*STUDY QUESTIONS*.
1. From the article on injuries during COVID-19, list the community locations where fewer injuries occurred.
2. Rewrite the stretch of the article on injuries during COVID-19 from "Spokesperson for the" through "of the pandemic.", switching "profile" to "pattern".

*TEXT PROVIDED*.
-----
The number of in-home injuries increased during the first few months of the COVID-19 pandemic, a report from the Australian Institute of Health and Welfare (AIHW) has found.
The report, Injury in Australia 2019-20, revealed there were more than 3,300 injuries that occurred at home between March and May than the preceding equivalent 2018-19 period, an increase of 8.5%.
Additionally, the biggest monthly discrepancy between 2018-19 and 2019-20 came in May 2020, when there were more than 2,400 cases reported (15,310 for the month) than the equivalent previous period (12,894 in May 2019).
Spokesperson for the AIHW Dr Adrian Webster said that outside of the home environment, COVID-19 had altered the profile of where Australians had injured themselves, at least during the early phase of the pandemic.
“COVID-19 restrictions contributed to a decrease in injury-related hospitalisations in the early months of 2020, with 14% fewer admissions between March and May compared with the previous year. However, as restrictions eased, injury admissions rose and by June 2020 were similar to previous years,” Dr Webster said.
“COVID-19 restrictions also changed the location of where injuries occurred. There were fewer injuries at community locations such as schools, sporting areas and shopping centres.”
-----
*GIVEN ENTRIES*.
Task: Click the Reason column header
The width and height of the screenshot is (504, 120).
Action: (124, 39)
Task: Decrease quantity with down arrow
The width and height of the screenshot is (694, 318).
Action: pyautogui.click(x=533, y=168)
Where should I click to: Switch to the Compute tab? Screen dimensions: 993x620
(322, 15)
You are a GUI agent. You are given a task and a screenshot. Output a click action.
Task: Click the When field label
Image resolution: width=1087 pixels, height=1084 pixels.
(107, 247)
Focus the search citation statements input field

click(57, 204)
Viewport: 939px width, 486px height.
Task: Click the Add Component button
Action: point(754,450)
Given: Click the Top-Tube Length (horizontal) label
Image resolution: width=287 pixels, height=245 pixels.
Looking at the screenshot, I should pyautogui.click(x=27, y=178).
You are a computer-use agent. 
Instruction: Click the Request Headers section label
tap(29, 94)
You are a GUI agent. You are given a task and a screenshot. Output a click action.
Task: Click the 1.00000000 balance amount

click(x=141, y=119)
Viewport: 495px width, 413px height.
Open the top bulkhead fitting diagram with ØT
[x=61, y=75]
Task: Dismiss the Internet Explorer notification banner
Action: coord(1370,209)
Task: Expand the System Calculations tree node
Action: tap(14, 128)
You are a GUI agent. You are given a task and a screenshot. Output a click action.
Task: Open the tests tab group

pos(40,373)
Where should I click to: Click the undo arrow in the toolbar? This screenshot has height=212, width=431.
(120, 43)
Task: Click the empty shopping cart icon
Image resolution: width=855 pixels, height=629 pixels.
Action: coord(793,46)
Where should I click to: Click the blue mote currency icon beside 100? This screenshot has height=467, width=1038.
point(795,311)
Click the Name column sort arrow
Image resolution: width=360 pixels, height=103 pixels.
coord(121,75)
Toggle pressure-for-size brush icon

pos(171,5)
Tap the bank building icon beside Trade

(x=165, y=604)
-----
*COMPLETED EXERCISE*.
1. schools, sporting areas, shopping centres

2.
Spokesperson for the AIHW Dr Adrian Webster said that outside of the home environment, COVID-19 had altered the pattern of where Australians had injured themselves, at least during the early phase of the pandemic.